When IE 7 comes out will I have do manually uninstall the version of IE 6 that I have on my computer?

Anyone have any experience installing IE 7 yet? When I installed it on one machine in my office it seemed to completely overwrite IE 6, I can only find 7 to launch now. (Which sucks for web development).

dcv
10-23-2006, 02:42 PM
You don't have to manually uninstall IE6 when installing IE7 since, as you said, IE7 overwrites it.

I hear it'll be part of the next round of Windows updates.

There are ways to install IE7 alongside IE6 for web-development purposes. Well, at least you could with the betas - I don't know if they broke it for the final release. Just ask almighty google.

bgwinkel
10-24-2006, 11:51 AM
Yeah, it overwrites IE 6.

Actually, that's not specific enough...it eliminates parts of IE 6, disables some other functions, and then cripples the remaining ones. Because it's built into Windows it cannot be completely removed. So, technically, you should be able to find a way to run them side by side.

However, you can force IE 7 to render pages as IE6 through a doctype tag.

dparm
10-24-2006, 06:20 PM
If you want to keep IE 6, you can always install Microsoft Virtual PC (which is free), create a basic XP install, and just not install updates. This would let you test things on IE 6.

waltersp
10-25-2006, 10:53 AM
If you want to keep IE 6, you can always install Microsoft Virtual PC (which is free), create a basic XP install, and just not install updates. This would let you test things on IE 6.Free? Or Free trial? I thought it was something you had to pay for after 30 days?

nlopez
10-25-2006, 10:55 AM
VPC is free last I heard, but XP isn't. Unless they made an exception for VPC running extra copies of XP is probably against the EULA

bgwinkel
10-25-2006, 11:24 AM
I've always been confused about that...do you have to buy a new license to run it as a vitual machine...even if it's the same copy that's installed? I think the legality of that is pretty fuzzy. I mean, you're still running the same Windows XP on the same hardware. Microsoft's been so obsessed with OS licenses being tied to hardware nowadays, I'd feel safe about installing the same copy I have on my computer on a virtual machine running on the same hardware.

nlopez
10-25-2006, 11:54 AM
well, what does to Windows activation do if you install it on two different machines and try to active? The virtual machine is very different than your real hardware.

bgwinkel
10-25-2006, 03:11 PM
I don't know...I remember Paul Thurrott complaining about the fact that the "This copy of Windows is not genuine" thing popping up on his VMs, and he's a veritable Windows guru.

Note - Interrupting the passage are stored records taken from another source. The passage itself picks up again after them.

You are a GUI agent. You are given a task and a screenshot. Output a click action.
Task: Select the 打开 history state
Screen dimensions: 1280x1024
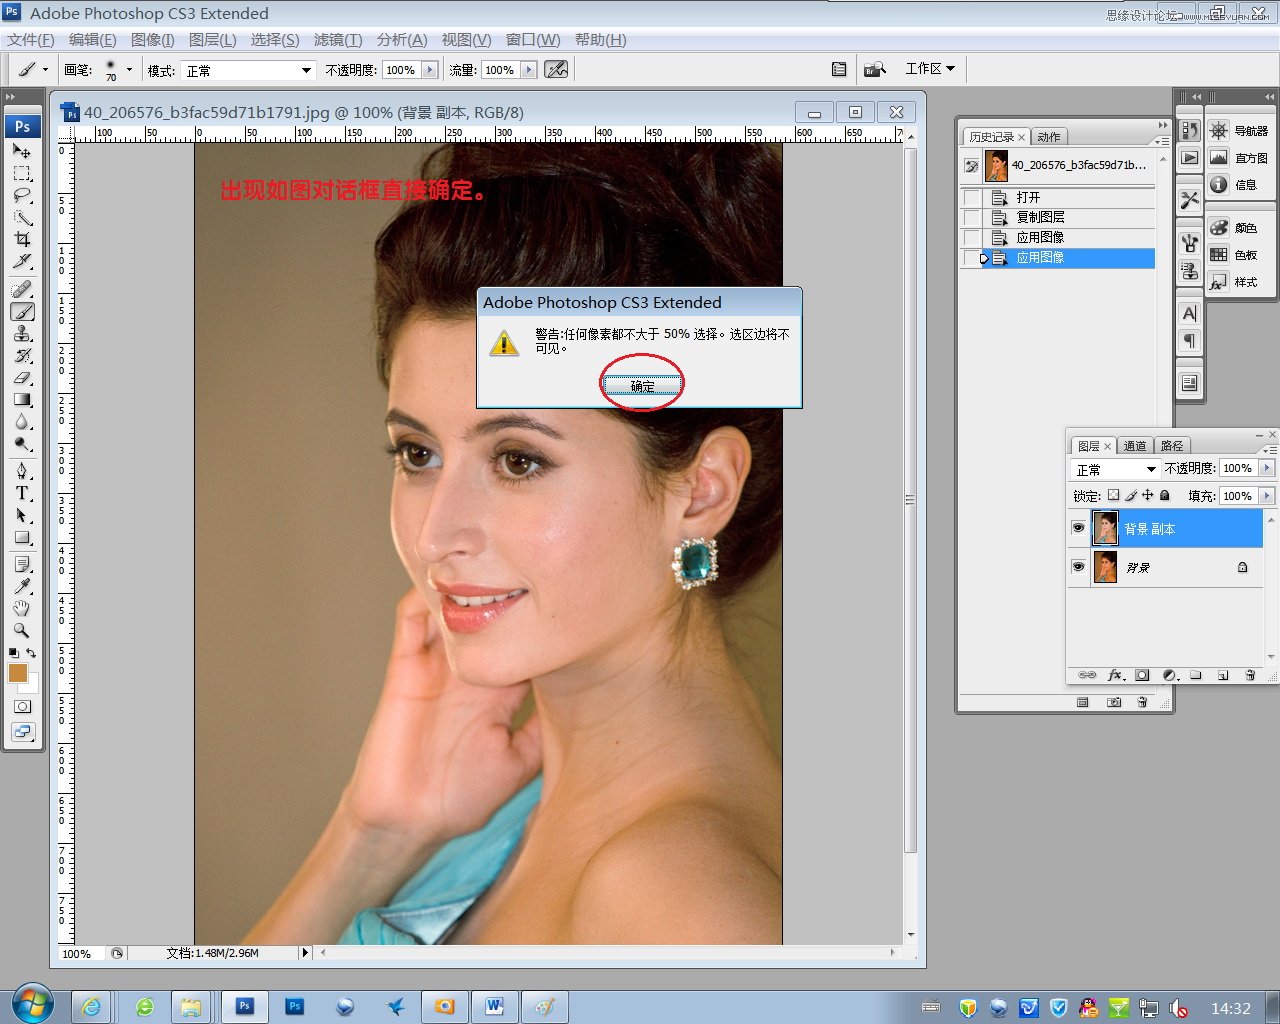[x=1028, y=197]
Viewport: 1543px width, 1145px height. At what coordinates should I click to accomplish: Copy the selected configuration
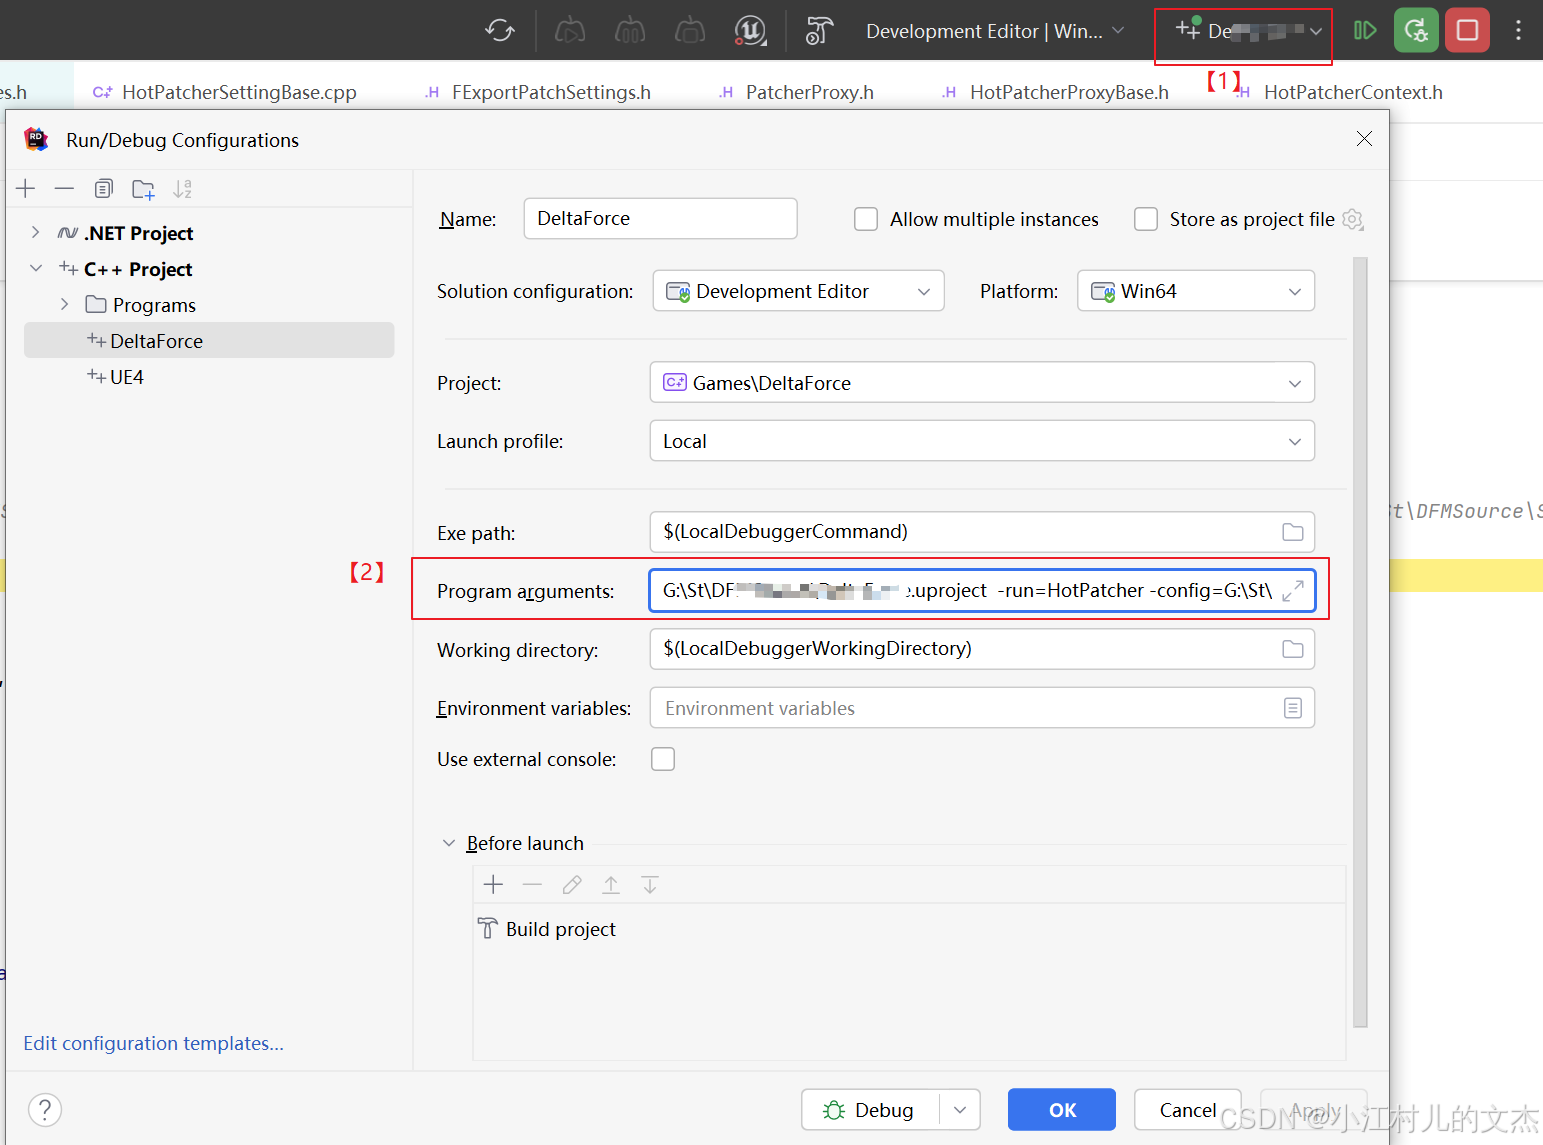[104, 189]
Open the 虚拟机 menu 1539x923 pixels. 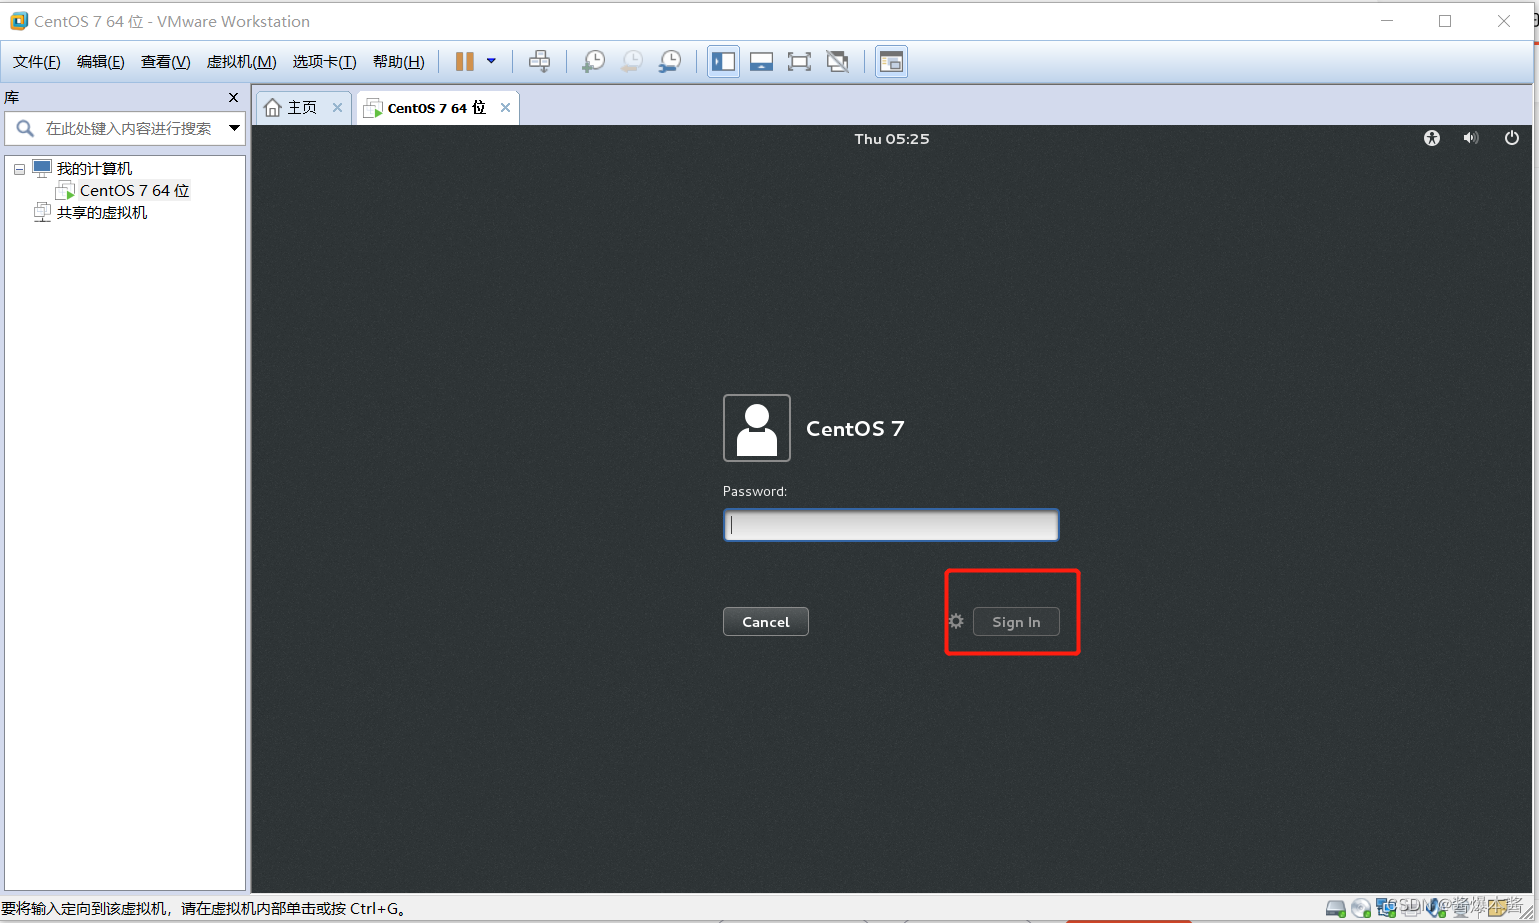pyautogui.click(x=240, y=61)
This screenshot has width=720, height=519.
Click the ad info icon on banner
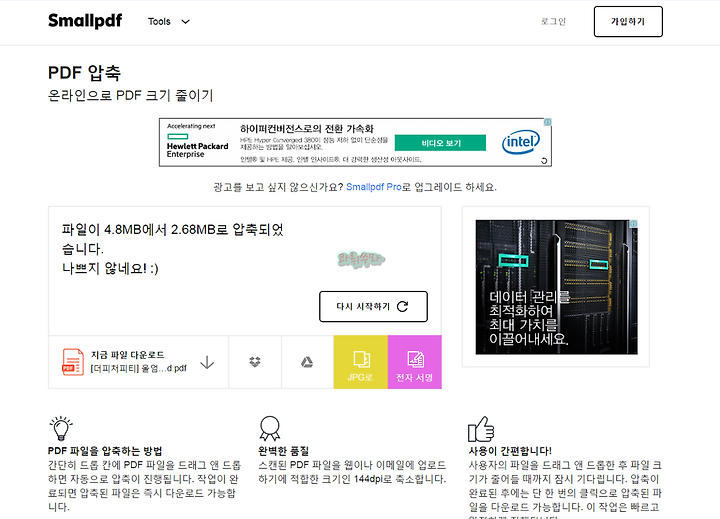tap(547, 122)
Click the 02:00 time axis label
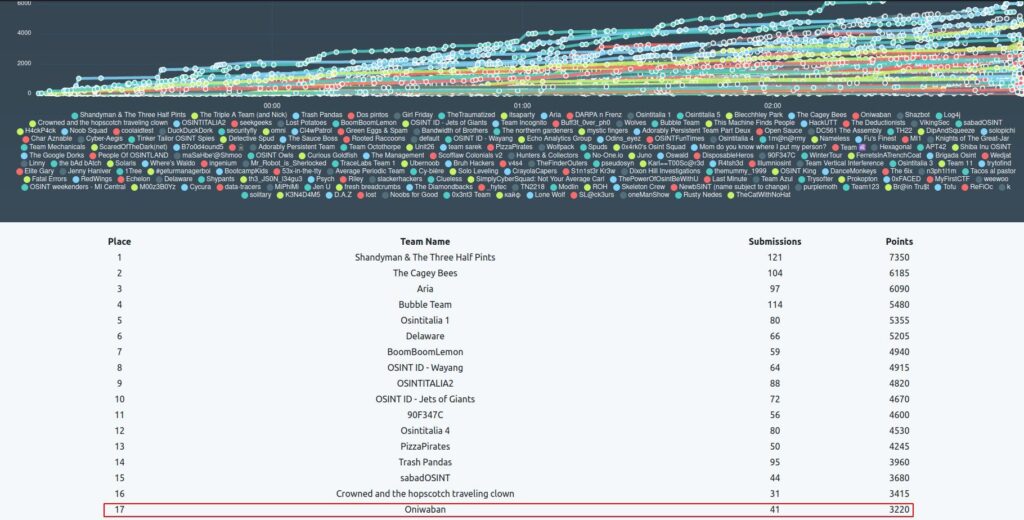 772,105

I guess you just wouldn't activate it. Virtual machines are usually wiped constantly anyway...

dparm
10-27-2006, 10:06 AM
WGA has given true negatives/false positives according to Paul.

But obviously on a VM you should install a legitimate copy of Windows and activate it, otherwise you're breaking the law. Many UA departments have license agreements to distribute additional copies of Windows (Eller college, ECE, etc) so that might be the best avenue for obtaining a legal copy.

If all else fails, the bookstore sells copies for $74.

jharriso
10-27-2006, 11:12 AM
Doesn't OSCR have access to the university sitelicense of XP? Shouldn't the cost be minimal or even null to use the same license key we use for our workstations on a vpc machine?

dcv
10-27-2006, 11:22 AM
I think that this is still the easiest way to have IE6 and IE7:

http://weblogs.asp.net/jgalloway/archive/2006/07/26/IE7-Standalone-_2800_Updated-for-IE7-Beta-3_2900_.aspx

nlopez
10-27-2006, 11:29 AM
For OSCR, yes, I think so. I think we're paying Microsoft by the FTE, or something like that where the exact count of machines, virtual or not, isn't a problem. That's just for OSCR machines though.